The EU discusses a bail-out for Greece?
Ralitsa Kovacheva, March 15, 2010
The Finance ministers of the European Union are meeting on Tuesday to asses the implementation of Greece's austerity measures and to decide whether Athens should receive a rescue package from the community. It is expected the deal to be approved by the Euro group on Monday evening. Authorities in Berlin and Athens deny the preparation of a bail-out plan, the BBC reports.
On Saturday the media quoted anonymous senior officials, who said the EU was close to a rescue deal for Greece worth 25 billion euro. According to some European media, the options being considered include the provision of loans to Greece and a bond issue, guaranteed by eurozone countries. The BBC's correspondent in Brussels Gavin Hewitt said, that only eurozone members would take part in the rescue deal -Germany and France being the main backers. A possible funding is considered as being a last resort which might not be needed.

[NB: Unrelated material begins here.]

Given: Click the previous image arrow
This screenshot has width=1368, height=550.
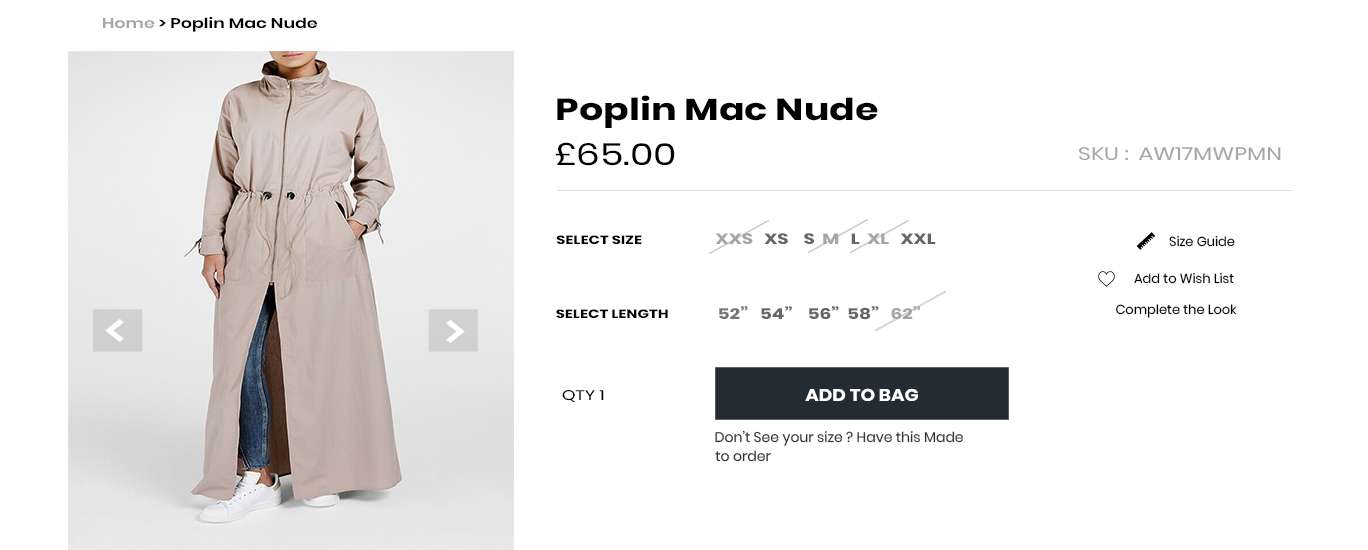Looking at the screenshot, I should click(117, 330).
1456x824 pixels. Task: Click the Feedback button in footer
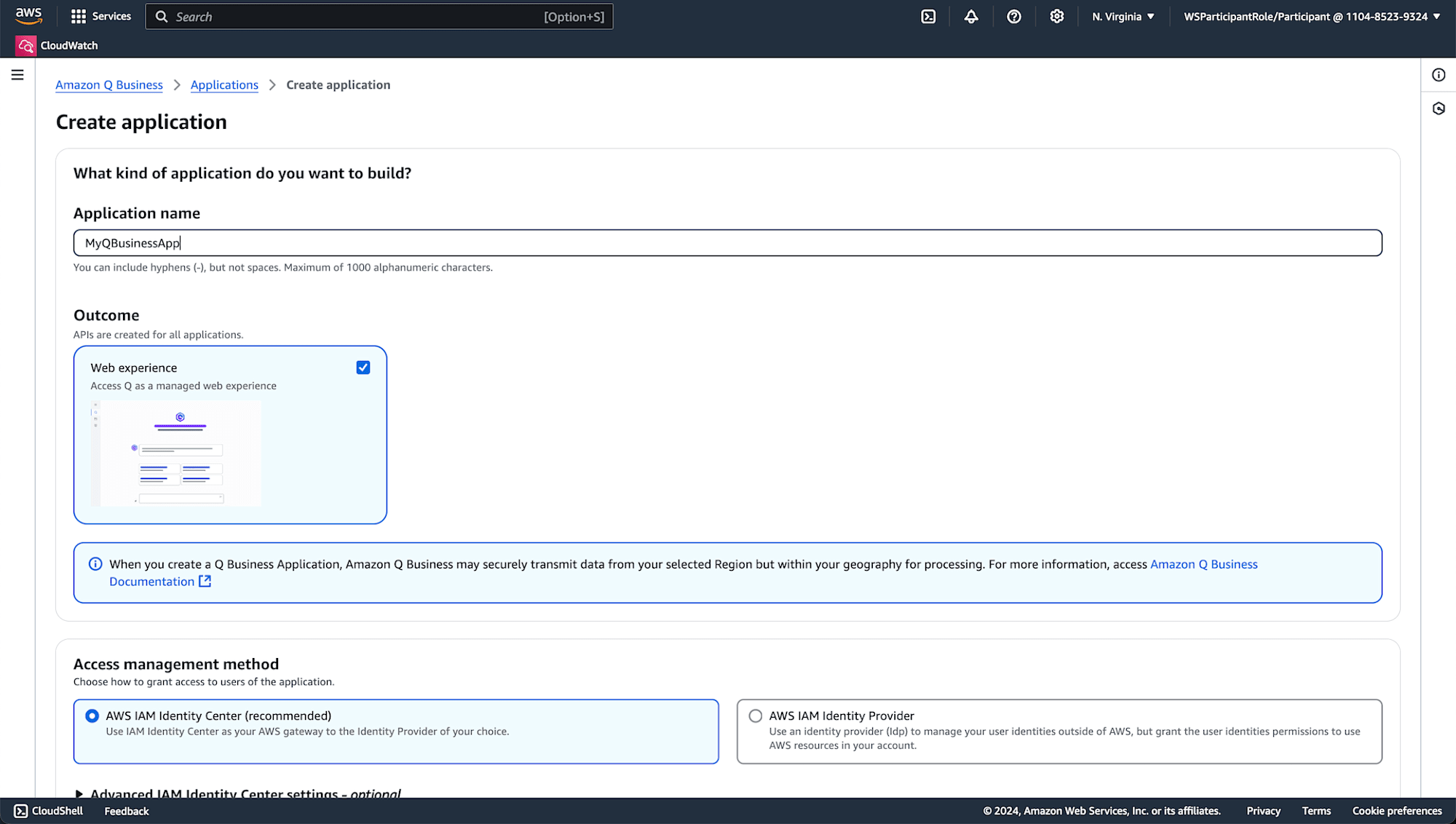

On Tuesday the finance ministers Council will discuss implementation of the Stability and Growth Pact, in light of the Greek problems, as well as the idea of creating a European monetary fund. Generally, the idea meets support, including by the European commission, but it is still to be decided whether euro zone countries will take part only or the whole EU-27. Another important issue to be debated is whether there is a need to change the Lisbon treaty.
The Council will also prepare the spring meeting of the European Council (March 25th and 26th), focusing on Europe 2020 strategy for growth and jobs, financial sector exit strategies and financing climate change measures. It is expected ministers to agree on a general approach regarding a draft directive on hedge funds and other alternative investment fund managers.